Author Interviews

Interview with Vaishnavi Patel

After finishing Kaikeyi, I knew I had to see if I could interview Patel. And my wishes were answered! This reimagining is thrilling and I loved the character dynamics. So please continue reading this special interview!

About Kaikeyi

So begins Kaikeyi’s story. The only daughter of the kingdom of Kekaya, she is raised on tales about the might and benevolence of the gods: how they churned the vast ocean to obtain the nectar of immortality, how they vanquish evil and ensure the land of Bharat prospers, and how they offer powerful boons to the devout and the wise. Yet she watches as her father unceremoniously banishes her mother, listens as her own worth is reduced to how great a marriage alliance she can secure. And when she calls upon the gods for help, they never seem to hear.

Desperate for some measure of independence, she turns to the texts she once read with her mother and discovers a magic that is hers alone. With this power, Kaikeyi transforms herself from an overlooked princess into a warrior, diplomat, and most favored queen, determined to carve a better world for herself and the women around her.

But as the evil from her childhood stories threatens the cosmic order, the path she has forged clashes with the destiny the gods have chosen for her family. And Kaikeyi must decide if resistance is worth the destruction it will wreak—and what legacy she intends to leave behind.

(Disclaimer: Some of the links below are affiliate links. For more information you can look at the Policy page. If you’re uncomfortable with that, know you can look up the book on any of the sites below to avoid the link)

Find Kaikeyi on Goodreads, Amazon, Indiebound, Bookshop.org & The Book Depository.

Author Interview

Kaikeyi is a reimagining, but it’s also almost a bit like an origin story. Can you talk about the research you did and also elements that you may have known you wanted to play with or change from the get go? How did you approach this line between established stories and the story you wanted to tell?

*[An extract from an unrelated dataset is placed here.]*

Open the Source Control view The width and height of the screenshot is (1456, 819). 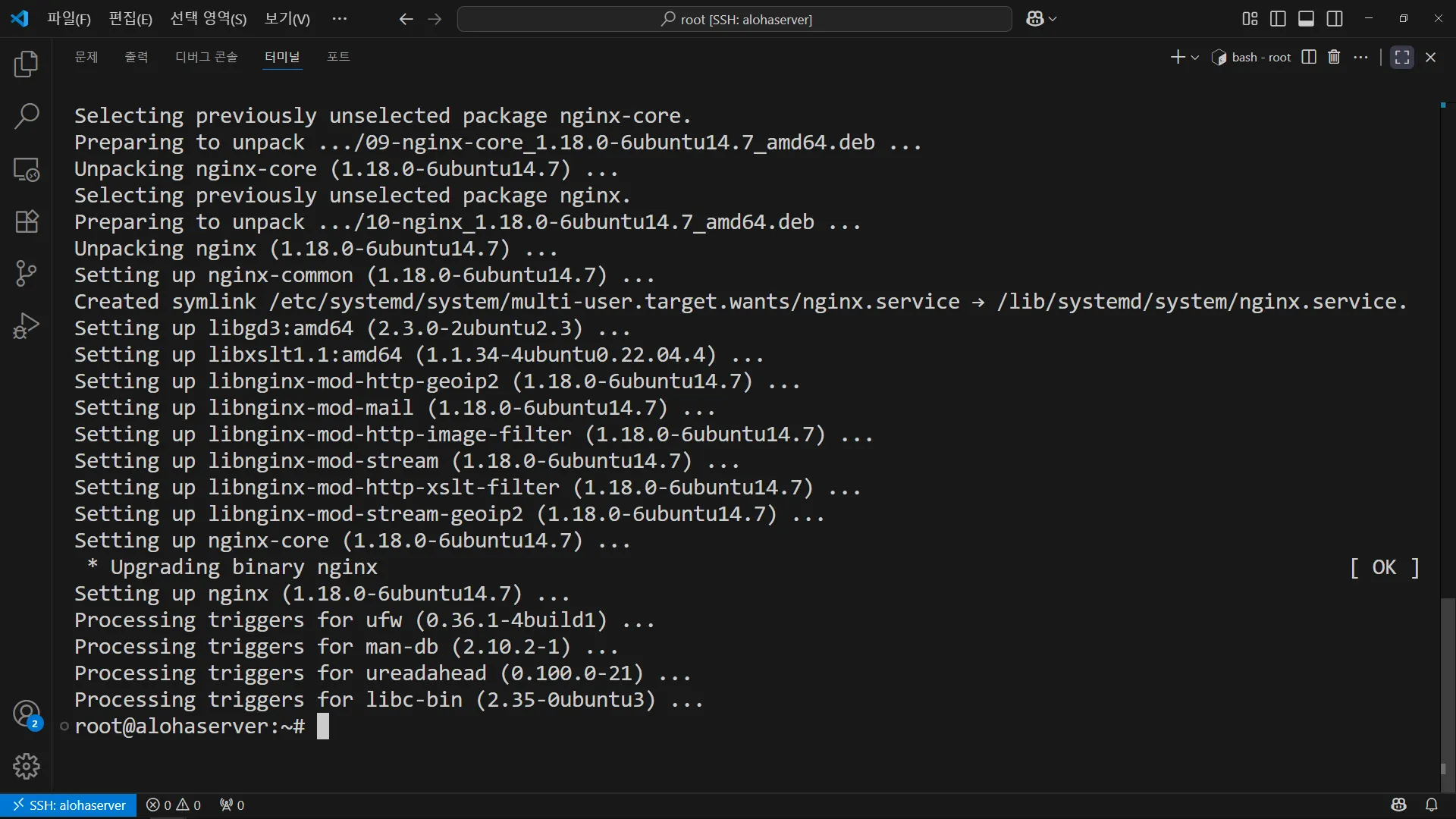click(27, 274)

I didn’t want to rely on my personal religious and cultural knowledge of the Ramayana alone, so I did a lot of research before and during writing Kaikeyi. I used the Ralph T. H. Griffith English translation of Valmiki’s Ramayana as my main reference for the original story. But I also read a lot of scholarship about the Ramayana’s evolution and breadth across its many retellings, as well as material about the portrayal of gender and ethics in the Ramayana.

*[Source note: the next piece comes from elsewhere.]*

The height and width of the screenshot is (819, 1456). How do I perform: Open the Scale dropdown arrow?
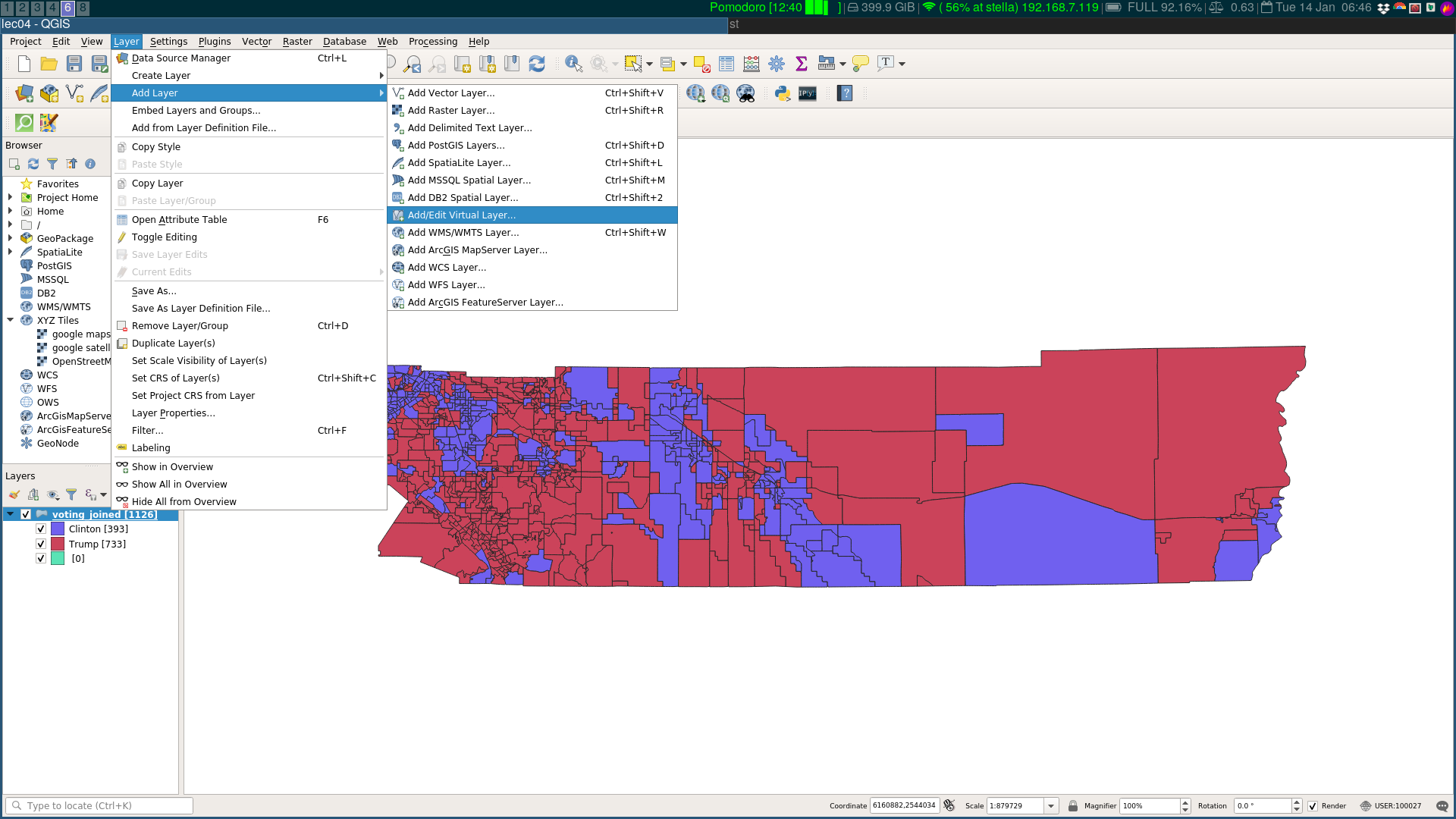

The biggest insight I gained was just how many versions of the story existed—there are multiple iterations of the Ramayana in Sanskrit alone, each with a different focus or purported author, as well as versions in a multitude of languages across South, Southeast, and East Asia. I drew on a lot of these retellings to shape different pieces of Kaikeyi. For example, in some versions, including the Adbhuta Ramayana and the Jain Ramayana, Ravana is in fact Sita’s birth father. The idea of Ravana as a tragic or misunderstood figure who may not be purely evil is present in many Southeast Asian tellings.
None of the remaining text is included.